Leaving Allayne to get back to her job, Dawny and I continued our walk around the campground, including wooden docks and platforms that stretched from safe, solid ground through the dark, moss-draped shoreline into the blue of the lake.  Absolutely beautiful.  Albeit not free of alligators, snakes, or bears…  A fellow camper reminded me that the namesake of the lake was, indeed, “Bruin” for a reason.  Bears used to be quite plentiful in the area.  Sheesh, I thought I had at least left the threat of bears behind me in the Appalachians.  Apparently not.

Unlike my dear traveling companion, closed doors signify something very different to me.  They make me nervous, hiding the unknown.  Turns out it’s mostly just local life living out its local life.  The nice part is that the more familiar it becomes–by staying a while, taking time to chat, or through repeat visits–the less scary it becomes.

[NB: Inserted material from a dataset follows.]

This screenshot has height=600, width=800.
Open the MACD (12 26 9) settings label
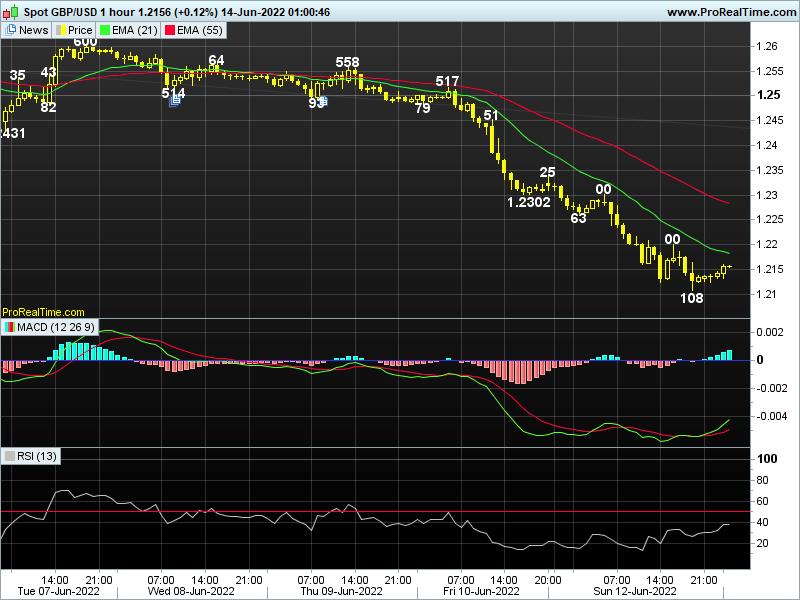point(56,327)
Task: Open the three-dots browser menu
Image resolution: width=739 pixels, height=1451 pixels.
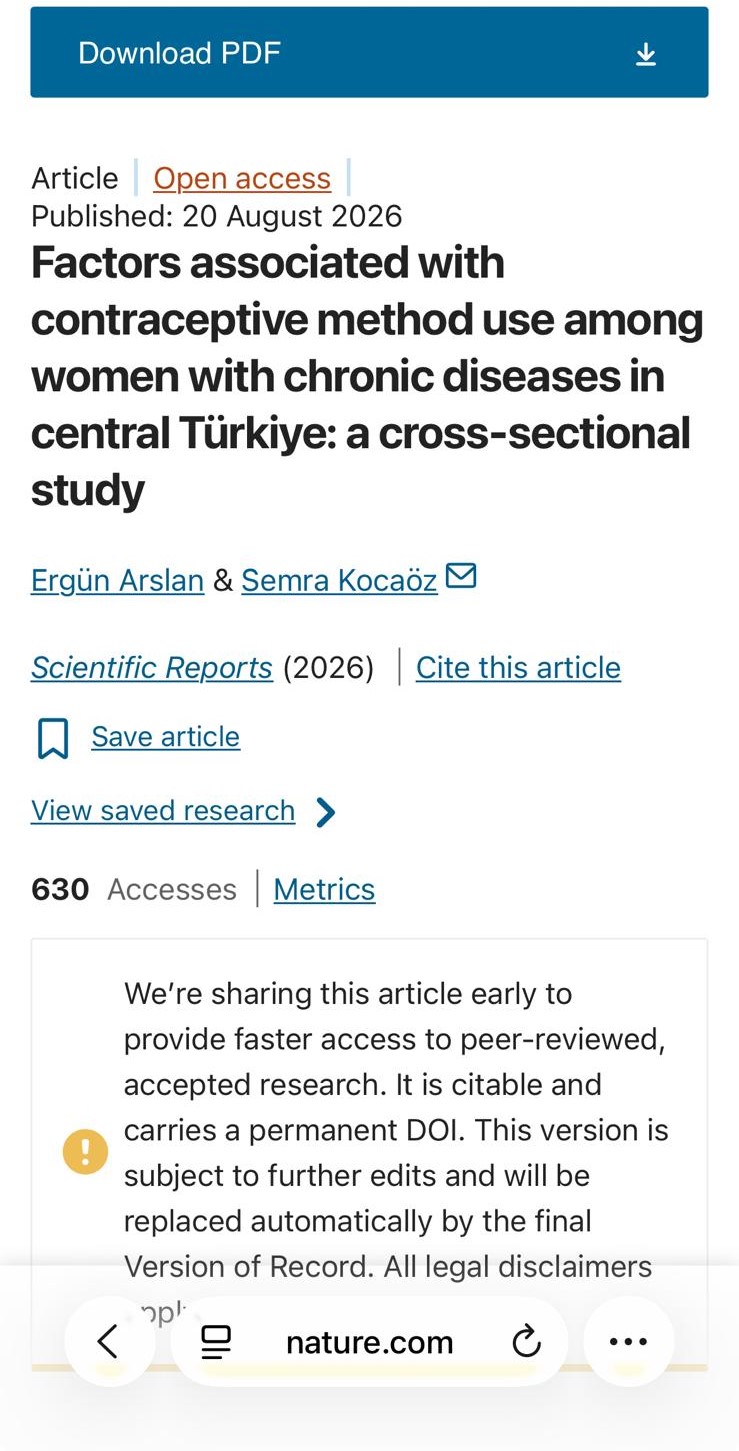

So, Dawny and I pick up our tails and continue with our own version of ‘Relocate,’ in this case joining the snowbird ranks migrating south for the winter.  Our current journey will cover about 2,000 miles from northern Virginia to east Texas, with a stop to visit friends near Dallas.  By the time we reach Dallas, we will have visited nine campgrounds, all of them new to us.  Our route is a new one, too.  I am proud to say that we survived the tangle that is Atlanta for the first time.

It is a good life.  Each door opens to another beautiful place, filled with lovely views, friendly faces, and kindred hearts.  We need only to open our own hearts, to recognize and relax, to give and receive.  Dawny, for all of her simple brilliance, has that part down pat.

* * * * * *

Short review of Lake Bruin State Park’s campground:  Five out of five stars.  Please keep in mind that this is from the perspective of someone traveling in a 25 foot motor home with no tow vehicle and who does not need sewer hookups.  Although not very convenient to I-20 (the park is over 35 miles south of exit 171), it was well worth the trip.

Lake Bruin is an oxbow lake formed from an old loop of the Mississippi River that was cut off from the main river channel ages ago.  It used to be a fishery and was donated to the state park system in 1958.  Fish, turtles, and alligators were raised in basins that now cradle the park grounds and some of the camp sites.

The campground road and the sites are paved.  Most are pretty level and fairly spacious.  Each has 30-amp and water hookups and there is a decent dump station available.  There is a nice mix of sun and shade.  It is a good idea to scope out the sites before picking the one that best fits your needs.  I was able to get a good Verizon signal and several over-the-air TV stations.  The restrooms are modern and immaculate, and there is a laundry room on site.

Park staff is incredibly friendly and helpful, matching the charm of their surroundings with the best of southern hospitality.